L’Acido Folico può essere acquistato direttamente in farmacia, anche senza prescrizione. Tuttavia, con la prescrizione da parte del medico curante è possibile disporne in regime di esenzione “per la profilassi dei difetti dello sviluppo del tubo neurale in donne che stanno pianificando la gravidanza”. Infatti, il Servizio Sanitario Nazionale (SSN) ha inserito i farmaci con un dosaggio di 0,4 mg di Acido Folico in fascia A, cioè in regime di esenzione “per la profilassi dei difetti dello sviluppo del tubo neurale in donne che stanno pianificando la gravidanza”.
L’Acido Folico e i folati sono coinvolti nella sintesi di molecole come il DNA, l’RNA e le proteine. Sono importanti, quindi, per tutte quelle cellule che nel nostro organismo vanno incontro a processi di differenziazione e rapida proliferazione, ed essenziali durante la formazione dell’embrione, quando si sviluppano i primi abbozzi degli organi. Per questo, un corretto supplemento di Acido Folico può ridurre fino al 70% il rischio di Difetti del Tubo Neurale (DTN). L’Acido Folico sembra prevenire anche altri difetti e malformazioni congenite, come ad esempio alcune cardiopatie e la labiopalatoschisi.
Il tubo neurale è una struttura presente nell'embrione, che sviluppandosi dà origine al cervello e al midollo spinale. Quando lo sviluppo non avviene correttamente si va incontro a Difetti del Tubo Neurale (DTN), che si determinano entro il 28° giorno dal concepimento. I più comuni DTN sono Spina Bifida, anencefalia ed encefalocele.
La Spina Bifida è una grave malformazione congenita che coinvolge midollo spinale, cervello, cervelletto, tronco e strutture adiacenti. Dipende da una mancata chiusura del Tubo Neurale. In genere, i neonati affetti vengono operati nei primi giorni di vita per limitare la possibilità di infezioni e i danni spinali. Dopo l’intervento la Spina Bifida risulta solitamente compatibile con una normale sopravvivenza, tuttavia comporta disabilità motorie e funzionali permanenti, di grado variabile (es. perdita della mobilità degli arti inferiori, difficoltà nel controllo degli sfinteri, altre complicanze neurologiche).

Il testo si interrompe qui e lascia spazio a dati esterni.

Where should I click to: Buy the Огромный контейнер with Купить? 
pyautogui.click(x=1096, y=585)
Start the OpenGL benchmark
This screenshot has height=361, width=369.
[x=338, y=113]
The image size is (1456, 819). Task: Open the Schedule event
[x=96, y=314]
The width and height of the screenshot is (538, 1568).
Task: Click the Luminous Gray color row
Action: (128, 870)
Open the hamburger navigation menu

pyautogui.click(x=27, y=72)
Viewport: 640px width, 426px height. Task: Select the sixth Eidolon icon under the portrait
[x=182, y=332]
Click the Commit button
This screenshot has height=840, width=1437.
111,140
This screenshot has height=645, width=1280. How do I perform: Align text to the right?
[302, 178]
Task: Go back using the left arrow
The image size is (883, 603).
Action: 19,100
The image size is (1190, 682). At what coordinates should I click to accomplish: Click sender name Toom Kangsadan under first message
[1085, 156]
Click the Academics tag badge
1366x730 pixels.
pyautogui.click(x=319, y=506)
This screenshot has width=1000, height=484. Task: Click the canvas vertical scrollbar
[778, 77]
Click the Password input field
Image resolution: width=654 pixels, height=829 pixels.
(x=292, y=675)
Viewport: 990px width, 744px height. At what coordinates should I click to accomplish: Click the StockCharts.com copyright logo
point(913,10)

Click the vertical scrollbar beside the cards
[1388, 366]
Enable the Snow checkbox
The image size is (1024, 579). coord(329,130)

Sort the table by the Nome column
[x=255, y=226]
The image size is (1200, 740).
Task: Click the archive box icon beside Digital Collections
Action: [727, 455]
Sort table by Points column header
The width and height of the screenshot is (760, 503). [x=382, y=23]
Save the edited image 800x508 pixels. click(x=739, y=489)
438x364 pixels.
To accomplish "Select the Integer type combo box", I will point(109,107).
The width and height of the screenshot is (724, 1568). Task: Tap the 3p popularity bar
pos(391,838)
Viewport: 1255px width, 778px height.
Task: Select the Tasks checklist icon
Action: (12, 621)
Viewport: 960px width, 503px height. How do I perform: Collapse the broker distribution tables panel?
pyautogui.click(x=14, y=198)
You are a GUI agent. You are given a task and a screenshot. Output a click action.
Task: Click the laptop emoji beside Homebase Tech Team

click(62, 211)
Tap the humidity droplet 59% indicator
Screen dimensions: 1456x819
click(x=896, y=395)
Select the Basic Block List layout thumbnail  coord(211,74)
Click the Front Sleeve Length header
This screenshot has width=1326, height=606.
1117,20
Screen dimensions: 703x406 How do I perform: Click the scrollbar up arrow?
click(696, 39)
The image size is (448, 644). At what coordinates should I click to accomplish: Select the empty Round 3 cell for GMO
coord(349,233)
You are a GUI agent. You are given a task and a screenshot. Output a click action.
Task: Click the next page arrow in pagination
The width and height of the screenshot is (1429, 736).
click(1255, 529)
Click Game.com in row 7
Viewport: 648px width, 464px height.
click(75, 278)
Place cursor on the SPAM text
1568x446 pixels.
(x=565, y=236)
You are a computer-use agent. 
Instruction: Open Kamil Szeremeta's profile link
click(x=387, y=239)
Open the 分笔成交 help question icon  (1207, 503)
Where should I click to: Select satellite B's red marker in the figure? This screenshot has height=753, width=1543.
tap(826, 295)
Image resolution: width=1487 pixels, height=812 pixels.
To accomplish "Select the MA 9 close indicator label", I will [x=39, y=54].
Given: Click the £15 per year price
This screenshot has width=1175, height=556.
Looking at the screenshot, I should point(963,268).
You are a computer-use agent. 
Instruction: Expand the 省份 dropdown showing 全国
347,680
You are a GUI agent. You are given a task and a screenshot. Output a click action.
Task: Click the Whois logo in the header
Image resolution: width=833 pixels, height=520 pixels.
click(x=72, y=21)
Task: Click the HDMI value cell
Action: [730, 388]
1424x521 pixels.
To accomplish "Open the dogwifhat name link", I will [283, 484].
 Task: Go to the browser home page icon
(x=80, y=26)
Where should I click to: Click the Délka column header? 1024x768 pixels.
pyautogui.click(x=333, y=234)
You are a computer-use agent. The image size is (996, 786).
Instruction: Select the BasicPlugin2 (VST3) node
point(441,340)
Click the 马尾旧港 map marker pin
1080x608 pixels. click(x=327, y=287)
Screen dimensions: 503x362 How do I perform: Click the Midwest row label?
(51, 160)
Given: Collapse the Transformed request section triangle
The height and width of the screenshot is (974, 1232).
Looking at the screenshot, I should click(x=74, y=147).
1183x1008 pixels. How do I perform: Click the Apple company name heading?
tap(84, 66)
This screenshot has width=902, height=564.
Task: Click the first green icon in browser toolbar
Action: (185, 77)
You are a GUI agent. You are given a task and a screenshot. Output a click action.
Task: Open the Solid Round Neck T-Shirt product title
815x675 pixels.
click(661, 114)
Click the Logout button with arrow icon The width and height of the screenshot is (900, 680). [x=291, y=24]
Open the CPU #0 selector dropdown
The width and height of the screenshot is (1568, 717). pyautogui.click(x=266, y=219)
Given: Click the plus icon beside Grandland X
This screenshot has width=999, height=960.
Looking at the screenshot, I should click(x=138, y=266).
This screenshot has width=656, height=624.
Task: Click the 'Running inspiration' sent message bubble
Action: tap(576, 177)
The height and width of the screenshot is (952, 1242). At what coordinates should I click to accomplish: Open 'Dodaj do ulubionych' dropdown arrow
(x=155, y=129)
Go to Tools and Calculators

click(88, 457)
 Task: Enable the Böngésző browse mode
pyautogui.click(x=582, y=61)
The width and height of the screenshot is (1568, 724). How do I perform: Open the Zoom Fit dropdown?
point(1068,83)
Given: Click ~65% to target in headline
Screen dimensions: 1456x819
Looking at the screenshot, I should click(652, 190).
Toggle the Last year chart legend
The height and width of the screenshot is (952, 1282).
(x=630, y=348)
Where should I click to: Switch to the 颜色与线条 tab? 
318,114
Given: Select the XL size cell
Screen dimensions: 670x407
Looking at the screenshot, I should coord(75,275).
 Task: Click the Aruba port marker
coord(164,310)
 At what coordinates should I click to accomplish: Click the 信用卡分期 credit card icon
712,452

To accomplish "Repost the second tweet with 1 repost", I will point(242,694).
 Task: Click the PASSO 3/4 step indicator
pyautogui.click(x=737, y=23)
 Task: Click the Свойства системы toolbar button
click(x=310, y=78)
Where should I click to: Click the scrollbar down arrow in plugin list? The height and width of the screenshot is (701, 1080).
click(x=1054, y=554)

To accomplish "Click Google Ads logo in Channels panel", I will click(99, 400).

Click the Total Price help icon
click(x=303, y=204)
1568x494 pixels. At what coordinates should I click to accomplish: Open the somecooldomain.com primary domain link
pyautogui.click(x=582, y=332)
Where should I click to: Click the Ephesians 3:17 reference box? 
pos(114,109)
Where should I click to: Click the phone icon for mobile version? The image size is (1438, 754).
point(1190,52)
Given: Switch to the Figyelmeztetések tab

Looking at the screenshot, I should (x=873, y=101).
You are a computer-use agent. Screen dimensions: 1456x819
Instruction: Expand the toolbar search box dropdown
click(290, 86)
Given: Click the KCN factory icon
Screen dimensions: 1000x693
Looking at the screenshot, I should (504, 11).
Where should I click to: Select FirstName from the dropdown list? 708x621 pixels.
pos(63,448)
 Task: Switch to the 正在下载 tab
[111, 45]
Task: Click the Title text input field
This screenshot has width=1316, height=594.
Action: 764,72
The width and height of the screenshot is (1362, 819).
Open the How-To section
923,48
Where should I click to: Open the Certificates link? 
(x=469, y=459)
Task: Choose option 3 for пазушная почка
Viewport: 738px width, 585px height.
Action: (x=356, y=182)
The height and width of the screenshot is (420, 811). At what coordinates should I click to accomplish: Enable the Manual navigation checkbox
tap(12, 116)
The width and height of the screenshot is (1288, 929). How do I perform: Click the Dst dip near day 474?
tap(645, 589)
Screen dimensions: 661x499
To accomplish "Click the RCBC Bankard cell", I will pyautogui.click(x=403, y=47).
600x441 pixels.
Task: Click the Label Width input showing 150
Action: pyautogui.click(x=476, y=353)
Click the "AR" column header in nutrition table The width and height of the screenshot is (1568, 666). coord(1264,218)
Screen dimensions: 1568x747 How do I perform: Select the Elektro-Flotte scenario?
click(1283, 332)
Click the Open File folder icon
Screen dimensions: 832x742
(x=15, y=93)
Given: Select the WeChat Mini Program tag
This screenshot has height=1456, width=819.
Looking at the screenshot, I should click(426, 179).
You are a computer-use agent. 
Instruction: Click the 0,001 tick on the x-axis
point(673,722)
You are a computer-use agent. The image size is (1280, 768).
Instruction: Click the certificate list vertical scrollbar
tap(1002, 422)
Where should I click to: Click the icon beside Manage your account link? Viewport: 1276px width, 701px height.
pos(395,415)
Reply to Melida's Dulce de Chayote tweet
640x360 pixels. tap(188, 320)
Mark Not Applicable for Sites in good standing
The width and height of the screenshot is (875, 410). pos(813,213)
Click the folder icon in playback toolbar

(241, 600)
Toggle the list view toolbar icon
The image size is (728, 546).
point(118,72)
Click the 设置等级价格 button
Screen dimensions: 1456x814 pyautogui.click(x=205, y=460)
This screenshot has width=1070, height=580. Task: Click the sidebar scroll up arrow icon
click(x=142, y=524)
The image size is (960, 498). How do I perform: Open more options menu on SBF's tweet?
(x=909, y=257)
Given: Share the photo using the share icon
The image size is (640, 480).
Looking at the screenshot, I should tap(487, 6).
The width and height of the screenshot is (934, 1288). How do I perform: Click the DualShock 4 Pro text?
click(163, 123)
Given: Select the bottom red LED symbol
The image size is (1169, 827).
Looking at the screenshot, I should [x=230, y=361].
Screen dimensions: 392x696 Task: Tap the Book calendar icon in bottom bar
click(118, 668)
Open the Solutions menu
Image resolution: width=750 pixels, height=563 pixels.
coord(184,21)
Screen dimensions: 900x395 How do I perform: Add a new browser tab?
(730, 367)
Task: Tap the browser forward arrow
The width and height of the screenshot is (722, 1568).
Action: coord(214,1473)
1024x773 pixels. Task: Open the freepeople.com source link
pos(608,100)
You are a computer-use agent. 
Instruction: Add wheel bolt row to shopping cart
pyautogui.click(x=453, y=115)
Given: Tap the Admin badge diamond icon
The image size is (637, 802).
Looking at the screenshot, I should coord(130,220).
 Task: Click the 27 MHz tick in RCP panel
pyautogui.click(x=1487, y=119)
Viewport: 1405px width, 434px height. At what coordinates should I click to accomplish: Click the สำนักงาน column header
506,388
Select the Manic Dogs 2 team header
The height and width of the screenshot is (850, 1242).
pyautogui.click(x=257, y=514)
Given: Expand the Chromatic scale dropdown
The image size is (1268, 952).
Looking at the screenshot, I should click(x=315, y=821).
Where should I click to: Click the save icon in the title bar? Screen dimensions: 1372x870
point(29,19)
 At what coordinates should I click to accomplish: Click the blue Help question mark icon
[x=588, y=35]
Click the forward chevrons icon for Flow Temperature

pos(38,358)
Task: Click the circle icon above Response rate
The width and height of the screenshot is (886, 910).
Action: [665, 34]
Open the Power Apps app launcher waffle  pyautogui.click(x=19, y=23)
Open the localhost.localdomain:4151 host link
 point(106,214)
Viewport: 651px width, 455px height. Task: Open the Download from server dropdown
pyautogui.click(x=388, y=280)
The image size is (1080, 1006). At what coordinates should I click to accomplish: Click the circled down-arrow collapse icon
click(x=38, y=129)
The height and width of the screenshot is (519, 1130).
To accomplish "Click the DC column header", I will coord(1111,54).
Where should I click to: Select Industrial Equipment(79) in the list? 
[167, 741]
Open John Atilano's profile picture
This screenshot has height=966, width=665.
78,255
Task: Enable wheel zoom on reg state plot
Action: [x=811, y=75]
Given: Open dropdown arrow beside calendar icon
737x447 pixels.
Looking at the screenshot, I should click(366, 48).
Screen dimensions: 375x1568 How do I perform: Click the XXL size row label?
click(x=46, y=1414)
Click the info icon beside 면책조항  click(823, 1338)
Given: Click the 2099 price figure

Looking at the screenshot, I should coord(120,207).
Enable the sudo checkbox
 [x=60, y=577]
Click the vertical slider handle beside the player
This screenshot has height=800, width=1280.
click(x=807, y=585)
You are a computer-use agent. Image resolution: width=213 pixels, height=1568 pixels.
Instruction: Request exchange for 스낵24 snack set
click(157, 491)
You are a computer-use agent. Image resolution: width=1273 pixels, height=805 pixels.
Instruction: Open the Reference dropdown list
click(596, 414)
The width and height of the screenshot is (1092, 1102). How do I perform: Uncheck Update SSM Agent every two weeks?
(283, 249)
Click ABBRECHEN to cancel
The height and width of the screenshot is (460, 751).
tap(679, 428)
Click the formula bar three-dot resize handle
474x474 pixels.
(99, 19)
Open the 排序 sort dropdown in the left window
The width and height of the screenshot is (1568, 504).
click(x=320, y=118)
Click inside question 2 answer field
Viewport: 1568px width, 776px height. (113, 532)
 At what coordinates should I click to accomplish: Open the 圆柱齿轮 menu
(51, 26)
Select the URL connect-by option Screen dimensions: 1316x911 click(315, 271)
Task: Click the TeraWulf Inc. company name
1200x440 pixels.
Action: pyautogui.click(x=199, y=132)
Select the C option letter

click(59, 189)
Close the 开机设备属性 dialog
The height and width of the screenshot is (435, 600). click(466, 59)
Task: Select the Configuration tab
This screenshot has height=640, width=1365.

L’anencefalia è una malformazione caratterizzata dall’assenza totale o parziale della volta cranica e della cute sovrastante, mentre il cervello è assente o sviluppato in modo incompleto. La causa è un’incompleta chiusura della parte superiore del Tubo Neurale. Essa esita in aborto, nascita di un bambino morto o morte dopo la nascita.
Nell’encefalocele una parte dell’encefalo, più o meno gravemente malformato, forma un’ernia a causa di un difetto di chiusura del cranio. Può avere esito infausto; solo in una percentuale limitata dei casi si ha un normale sviluppo psico-motorio.
In Italia esistono diversi registri che raccolgono i dati relativi alle malformazioni e il tasso di Difetti del Tubo Neurale (DNT) è considerato “basso” in confronto ad altri Paesi: la prevalenza totale alla nascita (numero comprensivo anche dei casi che non arrivano al termine della gravidanza per aborto spontaneo o per interruzione terapeutica di gravidanza dopo diagnosi di malformazione) è di circa 6 per 10.000 nati. Il 50% sono casi di Spina Bifida, il 40% di anencefalia e il 10% di encefalocele. La maggior parte di queste condizioni sono multifattoriali, ovvero risultano dalla combinazione di elementi genetici e ambientali, rendendo impossibile prevedere una gravidanza con DTN. Infatti, in un’alta percentuale di casi di malformazioni non si riscontra alcuna familiarità.